5. O PCP, recusando o processo, recusando a falsa alternativa entre a moeda única ou o caos, vai continuar a empenhar-se, conjuntamente com outras forças de esquerda e progressistas, por um outro rumo para a construção europeia:

- para a concretização, com meios e medidas calendarizadas, do princípio da coesão económica e social e a convergência real das economias;

- para que o período de transição de três anos, em que ainda se vai fazer a circulação da moeda nacional, com uma paridade fixa ancorada no euro, sirva para reponderar o nosso posicionamento e esclarecer os problemas que advirão para o País, sirva para arrepiar caminho e encontrar outras vias para a cooperação, inclusive monetária, entre os povos da Europa;

- para evitar que este processo se transforme na antecâmara do federalismo político, retirando toda e qualquer capacidade de decisão aos portugueses, transformando o Estado português, no dizer de um avisado analista, numa enorme Junta de Freguesia;

- para procurar que os previsíveis e elevados custos de mudança de moeda, sejam suportados pelo orçamento comunitário e pelo capital financeiro, e não como tudo aponta, pelos consumidores e pequenos e médios empresários;

- para defender políticas nacionais que, nos diversos domínios e no quadro de um estreito campo de manobra decorrente da moeda única, possam minorar as consequências negativas para os trabalhadores e o País. Para defender, ao nível das instituições comunitárias, que seja renegociado, alterado e flexibilizado o Pacto de Estabilidade — que não fazia parte do Tratado de Maastricht, nem nunca foi ratificado —, e fortemente incrementado o orçamento comunitário por forma a que os previsíveis choques assimétricos possam ter respostas suficientes, sem sacrifício dos países menos desenvolvidos da União Europeia. Em particular, as propostas contidas na Agenda 2000 deverão ter em conta os novos constrangimentos para a economia portuguesa decorrentes da introdução da moeda única;

- para que o horário de trabalho (35 horas) em toda a União Europeia entre em vigor de forma faseada, tendo em conta os níveis da produtividade dos diversos países e dos diversos sectores produtivos;

- para que se avance na taxação do movimento de capitais;

- para que se verifique uma reorientação do papel do Banco Europeu de Investimentos, colocando-o ao serviço da criação de empregos, nomeadamente pelo acréscimo substancial dos créditos bonificados às pequenas e médias empresas.

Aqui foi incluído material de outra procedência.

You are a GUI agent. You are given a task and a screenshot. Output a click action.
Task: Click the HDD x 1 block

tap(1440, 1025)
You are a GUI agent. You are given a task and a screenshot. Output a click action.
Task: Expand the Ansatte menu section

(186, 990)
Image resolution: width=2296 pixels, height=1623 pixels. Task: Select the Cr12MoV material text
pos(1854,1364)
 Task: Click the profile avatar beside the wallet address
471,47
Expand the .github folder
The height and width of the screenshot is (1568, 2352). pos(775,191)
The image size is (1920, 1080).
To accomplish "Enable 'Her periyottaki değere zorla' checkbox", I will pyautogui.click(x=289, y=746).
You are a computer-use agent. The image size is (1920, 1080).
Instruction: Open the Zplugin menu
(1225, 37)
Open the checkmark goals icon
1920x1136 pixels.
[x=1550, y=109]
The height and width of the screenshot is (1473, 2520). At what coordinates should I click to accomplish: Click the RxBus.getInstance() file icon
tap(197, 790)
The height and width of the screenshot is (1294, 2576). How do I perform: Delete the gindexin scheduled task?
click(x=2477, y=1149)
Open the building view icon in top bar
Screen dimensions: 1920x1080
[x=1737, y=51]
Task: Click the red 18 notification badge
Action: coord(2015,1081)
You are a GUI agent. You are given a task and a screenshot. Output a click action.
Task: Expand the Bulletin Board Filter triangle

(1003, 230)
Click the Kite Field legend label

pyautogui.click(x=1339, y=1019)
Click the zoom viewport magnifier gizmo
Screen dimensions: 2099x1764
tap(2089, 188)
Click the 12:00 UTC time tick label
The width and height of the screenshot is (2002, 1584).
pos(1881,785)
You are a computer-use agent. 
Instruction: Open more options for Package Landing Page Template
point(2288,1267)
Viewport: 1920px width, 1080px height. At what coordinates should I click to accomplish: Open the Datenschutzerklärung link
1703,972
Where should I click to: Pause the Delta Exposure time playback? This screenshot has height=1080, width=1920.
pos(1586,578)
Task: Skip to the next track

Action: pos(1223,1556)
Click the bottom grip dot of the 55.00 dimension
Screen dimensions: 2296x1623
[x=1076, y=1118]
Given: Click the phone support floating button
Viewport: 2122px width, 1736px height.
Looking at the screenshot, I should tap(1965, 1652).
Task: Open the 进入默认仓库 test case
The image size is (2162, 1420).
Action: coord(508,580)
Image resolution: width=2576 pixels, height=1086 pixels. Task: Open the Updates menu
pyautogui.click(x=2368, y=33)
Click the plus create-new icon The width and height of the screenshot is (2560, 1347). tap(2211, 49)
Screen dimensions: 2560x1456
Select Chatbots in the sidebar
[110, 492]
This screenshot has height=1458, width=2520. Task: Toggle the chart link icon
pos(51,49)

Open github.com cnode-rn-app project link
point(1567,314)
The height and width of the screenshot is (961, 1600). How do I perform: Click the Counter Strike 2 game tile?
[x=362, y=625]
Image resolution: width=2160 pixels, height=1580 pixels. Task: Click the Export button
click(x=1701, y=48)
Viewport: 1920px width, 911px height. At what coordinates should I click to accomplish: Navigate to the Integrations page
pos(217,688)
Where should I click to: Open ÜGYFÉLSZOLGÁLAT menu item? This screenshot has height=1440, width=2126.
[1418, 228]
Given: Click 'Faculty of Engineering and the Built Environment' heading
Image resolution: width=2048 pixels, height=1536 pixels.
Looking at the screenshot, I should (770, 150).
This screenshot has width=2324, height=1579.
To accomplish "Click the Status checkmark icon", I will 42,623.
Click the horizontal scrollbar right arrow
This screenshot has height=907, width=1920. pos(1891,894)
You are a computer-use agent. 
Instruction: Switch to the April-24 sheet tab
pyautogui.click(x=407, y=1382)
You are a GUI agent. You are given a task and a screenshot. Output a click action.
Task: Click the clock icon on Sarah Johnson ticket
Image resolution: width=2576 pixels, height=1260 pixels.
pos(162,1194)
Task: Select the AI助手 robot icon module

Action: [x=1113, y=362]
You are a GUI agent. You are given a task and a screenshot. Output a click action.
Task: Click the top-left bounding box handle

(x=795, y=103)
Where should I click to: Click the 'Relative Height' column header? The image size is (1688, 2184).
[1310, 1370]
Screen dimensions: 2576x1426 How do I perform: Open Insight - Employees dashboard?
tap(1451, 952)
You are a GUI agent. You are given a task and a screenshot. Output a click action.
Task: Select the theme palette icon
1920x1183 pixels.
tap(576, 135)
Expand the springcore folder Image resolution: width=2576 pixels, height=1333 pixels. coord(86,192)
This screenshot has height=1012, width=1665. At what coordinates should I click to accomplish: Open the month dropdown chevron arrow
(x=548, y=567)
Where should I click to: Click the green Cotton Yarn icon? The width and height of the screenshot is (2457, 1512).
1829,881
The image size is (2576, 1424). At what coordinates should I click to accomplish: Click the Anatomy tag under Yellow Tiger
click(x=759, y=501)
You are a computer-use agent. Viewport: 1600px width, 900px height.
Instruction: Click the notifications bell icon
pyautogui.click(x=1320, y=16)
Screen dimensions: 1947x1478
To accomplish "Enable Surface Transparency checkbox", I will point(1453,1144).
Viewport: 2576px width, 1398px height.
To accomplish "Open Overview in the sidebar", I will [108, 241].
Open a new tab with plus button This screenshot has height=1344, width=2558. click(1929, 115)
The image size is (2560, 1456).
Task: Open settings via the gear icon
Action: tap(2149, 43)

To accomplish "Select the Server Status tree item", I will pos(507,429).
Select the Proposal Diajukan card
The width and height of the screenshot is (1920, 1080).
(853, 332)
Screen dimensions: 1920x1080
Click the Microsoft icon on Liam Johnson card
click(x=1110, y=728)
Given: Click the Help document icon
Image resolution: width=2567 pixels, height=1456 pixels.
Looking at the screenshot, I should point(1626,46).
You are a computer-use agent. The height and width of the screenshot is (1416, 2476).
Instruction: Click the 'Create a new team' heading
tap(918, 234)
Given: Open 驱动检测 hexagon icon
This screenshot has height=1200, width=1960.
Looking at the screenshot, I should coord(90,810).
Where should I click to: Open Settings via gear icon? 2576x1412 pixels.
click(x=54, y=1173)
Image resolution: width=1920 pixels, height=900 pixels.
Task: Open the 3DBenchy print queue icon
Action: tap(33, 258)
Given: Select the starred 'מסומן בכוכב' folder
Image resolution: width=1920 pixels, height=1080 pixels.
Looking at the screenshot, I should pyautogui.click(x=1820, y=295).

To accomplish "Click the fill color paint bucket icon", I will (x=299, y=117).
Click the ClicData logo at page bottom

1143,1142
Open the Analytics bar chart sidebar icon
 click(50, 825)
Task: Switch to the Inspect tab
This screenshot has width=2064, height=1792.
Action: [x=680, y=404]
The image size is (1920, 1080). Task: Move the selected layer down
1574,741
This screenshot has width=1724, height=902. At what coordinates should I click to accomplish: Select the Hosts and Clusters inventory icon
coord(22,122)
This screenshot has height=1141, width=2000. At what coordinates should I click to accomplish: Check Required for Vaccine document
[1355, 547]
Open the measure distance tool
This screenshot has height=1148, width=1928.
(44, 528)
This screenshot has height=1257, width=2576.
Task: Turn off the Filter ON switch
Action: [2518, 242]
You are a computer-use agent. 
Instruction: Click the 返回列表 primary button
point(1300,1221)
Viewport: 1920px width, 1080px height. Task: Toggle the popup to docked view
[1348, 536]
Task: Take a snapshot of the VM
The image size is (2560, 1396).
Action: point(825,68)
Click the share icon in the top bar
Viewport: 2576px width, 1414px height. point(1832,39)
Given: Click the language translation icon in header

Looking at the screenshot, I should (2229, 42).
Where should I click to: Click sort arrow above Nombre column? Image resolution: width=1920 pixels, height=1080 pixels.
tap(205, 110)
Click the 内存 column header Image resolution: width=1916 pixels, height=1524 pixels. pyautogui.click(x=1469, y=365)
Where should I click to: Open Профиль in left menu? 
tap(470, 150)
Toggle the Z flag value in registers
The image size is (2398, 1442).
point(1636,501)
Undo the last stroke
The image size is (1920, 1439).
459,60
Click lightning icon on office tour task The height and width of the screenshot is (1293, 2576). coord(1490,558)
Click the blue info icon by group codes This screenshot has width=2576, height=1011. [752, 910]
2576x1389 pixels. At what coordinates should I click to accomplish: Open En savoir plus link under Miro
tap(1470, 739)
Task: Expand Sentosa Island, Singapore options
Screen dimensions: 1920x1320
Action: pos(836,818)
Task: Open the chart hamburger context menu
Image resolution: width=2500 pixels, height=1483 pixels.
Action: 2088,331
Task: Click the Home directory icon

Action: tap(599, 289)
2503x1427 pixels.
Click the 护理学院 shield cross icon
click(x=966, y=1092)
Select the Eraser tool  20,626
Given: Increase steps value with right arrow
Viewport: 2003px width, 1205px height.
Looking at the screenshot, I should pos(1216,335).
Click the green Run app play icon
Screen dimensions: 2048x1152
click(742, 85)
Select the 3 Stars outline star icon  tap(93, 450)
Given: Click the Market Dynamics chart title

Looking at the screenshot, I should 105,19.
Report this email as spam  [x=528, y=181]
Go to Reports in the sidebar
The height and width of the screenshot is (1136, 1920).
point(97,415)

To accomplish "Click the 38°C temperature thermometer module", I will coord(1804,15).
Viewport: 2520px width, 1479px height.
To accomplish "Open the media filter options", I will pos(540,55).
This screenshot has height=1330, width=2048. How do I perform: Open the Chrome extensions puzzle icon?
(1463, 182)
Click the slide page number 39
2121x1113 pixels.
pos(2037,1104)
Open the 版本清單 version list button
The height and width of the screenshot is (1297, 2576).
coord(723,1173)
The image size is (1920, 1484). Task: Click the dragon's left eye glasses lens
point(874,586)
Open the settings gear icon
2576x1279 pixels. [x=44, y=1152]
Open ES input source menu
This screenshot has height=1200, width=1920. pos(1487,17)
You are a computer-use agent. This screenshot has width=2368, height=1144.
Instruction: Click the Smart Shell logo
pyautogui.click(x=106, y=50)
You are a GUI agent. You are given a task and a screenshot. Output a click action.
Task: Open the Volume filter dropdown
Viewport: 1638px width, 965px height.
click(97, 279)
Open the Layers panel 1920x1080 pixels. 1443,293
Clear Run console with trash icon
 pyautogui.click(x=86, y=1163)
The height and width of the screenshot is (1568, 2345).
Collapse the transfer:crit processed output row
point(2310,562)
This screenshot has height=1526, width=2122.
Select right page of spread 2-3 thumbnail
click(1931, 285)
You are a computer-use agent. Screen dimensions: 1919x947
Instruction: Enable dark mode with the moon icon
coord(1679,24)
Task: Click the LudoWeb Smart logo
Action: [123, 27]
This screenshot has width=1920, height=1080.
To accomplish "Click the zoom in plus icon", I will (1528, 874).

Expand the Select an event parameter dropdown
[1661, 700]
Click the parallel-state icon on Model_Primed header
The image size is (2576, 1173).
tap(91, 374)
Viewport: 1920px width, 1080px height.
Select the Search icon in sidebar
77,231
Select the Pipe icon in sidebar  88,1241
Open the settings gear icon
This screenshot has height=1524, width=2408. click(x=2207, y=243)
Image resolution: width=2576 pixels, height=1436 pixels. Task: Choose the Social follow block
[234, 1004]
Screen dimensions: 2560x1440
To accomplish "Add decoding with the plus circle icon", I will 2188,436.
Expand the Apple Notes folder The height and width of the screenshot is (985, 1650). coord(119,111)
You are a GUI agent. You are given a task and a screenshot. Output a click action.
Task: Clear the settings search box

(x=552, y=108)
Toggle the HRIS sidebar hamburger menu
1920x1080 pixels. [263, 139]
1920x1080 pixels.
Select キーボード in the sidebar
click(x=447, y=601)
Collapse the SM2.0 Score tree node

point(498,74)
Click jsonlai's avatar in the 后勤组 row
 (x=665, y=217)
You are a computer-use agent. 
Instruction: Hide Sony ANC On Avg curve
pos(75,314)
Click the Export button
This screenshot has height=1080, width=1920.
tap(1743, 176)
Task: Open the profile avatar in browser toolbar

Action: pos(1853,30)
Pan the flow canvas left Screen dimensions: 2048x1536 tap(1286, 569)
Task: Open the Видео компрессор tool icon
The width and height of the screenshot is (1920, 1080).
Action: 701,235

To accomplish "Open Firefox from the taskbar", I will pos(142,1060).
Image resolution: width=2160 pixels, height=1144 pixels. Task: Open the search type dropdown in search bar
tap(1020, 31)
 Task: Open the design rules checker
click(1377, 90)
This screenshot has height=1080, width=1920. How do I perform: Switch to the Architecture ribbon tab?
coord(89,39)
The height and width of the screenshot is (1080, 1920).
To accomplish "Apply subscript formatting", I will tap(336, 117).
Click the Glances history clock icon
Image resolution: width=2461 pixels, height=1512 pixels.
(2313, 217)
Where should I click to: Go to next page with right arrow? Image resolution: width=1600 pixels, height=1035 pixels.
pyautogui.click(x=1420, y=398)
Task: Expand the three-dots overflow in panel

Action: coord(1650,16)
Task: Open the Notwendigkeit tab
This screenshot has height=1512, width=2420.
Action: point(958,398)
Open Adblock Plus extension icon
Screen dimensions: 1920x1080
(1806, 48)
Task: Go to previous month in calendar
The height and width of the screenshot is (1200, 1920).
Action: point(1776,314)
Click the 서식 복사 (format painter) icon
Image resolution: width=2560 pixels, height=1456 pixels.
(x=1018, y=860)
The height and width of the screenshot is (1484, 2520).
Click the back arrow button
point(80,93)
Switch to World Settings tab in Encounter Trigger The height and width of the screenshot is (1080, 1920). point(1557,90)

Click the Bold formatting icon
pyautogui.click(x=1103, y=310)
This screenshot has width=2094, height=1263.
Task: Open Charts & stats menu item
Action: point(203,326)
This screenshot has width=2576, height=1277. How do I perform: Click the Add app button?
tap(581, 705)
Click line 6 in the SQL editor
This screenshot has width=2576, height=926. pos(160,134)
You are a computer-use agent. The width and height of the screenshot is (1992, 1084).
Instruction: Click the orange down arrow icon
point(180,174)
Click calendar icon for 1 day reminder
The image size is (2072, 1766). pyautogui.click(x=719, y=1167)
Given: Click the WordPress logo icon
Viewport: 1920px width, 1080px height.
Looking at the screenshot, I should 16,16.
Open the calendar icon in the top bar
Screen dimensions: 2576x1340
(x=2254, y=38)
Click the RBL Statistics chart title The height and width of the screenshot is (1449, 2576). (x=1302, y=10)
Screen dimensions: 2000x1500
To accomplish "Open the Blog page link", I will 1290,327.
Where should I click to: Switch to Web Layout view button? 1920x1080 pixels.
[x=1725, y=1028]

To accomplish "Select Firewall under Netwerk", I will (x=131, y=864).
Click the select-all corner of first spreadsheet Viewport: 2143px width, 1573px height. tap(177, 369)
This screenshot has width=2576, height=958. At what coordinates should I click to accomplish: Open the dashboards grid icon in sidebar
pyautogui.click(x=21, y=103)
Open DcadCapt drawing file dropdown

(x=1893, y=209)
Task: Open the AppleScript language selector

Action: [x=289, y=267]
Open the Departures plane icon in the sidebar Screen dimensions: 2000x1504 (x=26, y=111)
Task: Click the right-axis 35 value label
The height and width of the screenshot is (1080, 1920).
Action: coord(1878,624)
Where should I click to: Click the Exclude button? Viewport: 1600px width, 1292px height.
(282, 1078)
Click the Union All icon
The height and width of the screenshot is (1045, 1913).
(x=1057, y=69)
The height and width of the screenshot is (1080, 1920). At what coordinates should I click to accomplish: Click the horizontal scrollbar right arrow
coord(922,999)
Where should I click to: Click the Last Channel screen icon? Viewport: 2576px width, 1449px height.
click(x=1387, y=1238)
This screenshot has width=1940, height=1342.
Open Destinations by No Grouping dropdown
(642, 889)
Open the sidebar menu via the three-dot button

O PCP reafirma a sua decisão de continuar a lutar pela defesa dos interesses nacionais e uma mudança de rumo na construção europeia. Lutar por uma Europa de países soberanos, cooperando entre si pelo emprego e bem estar dos povos, pelo seu mútuo desenvolvimento. Uma construção europeia diferente da estabelecida em Maastricht, que possa explorar vias de cooperação monetária que sejam instrumentos para a cooperação e a convergência económica e social entre todos os países.

A Europa social e o combate ao desemprego não podem ser uma figura de retórica para deixar passar uma Europa comandada pelos interesses dos mercados financeiros.

Os trabalhadores e os povos não estão condenados a «adaptar-se» a uma União Europeia neoliberal, com o crescimento económico cada vez mais concentrado, lado a lado com o cortejo do desemprego, da precariedade no emprego, da pobreza, das exclusões e violência urbanas.

Pela nossa parte, juntamos a nossa voz e a nossa luta à de diversas forças de esquerda e progressistas que, na Europa, combatendo a construção neoliberal da União Europeia, apontam novos rumos para essa «construção», lutando numa perspectiva de esquerda, por uma Europa social, de bem estar, de paz e de cooperação.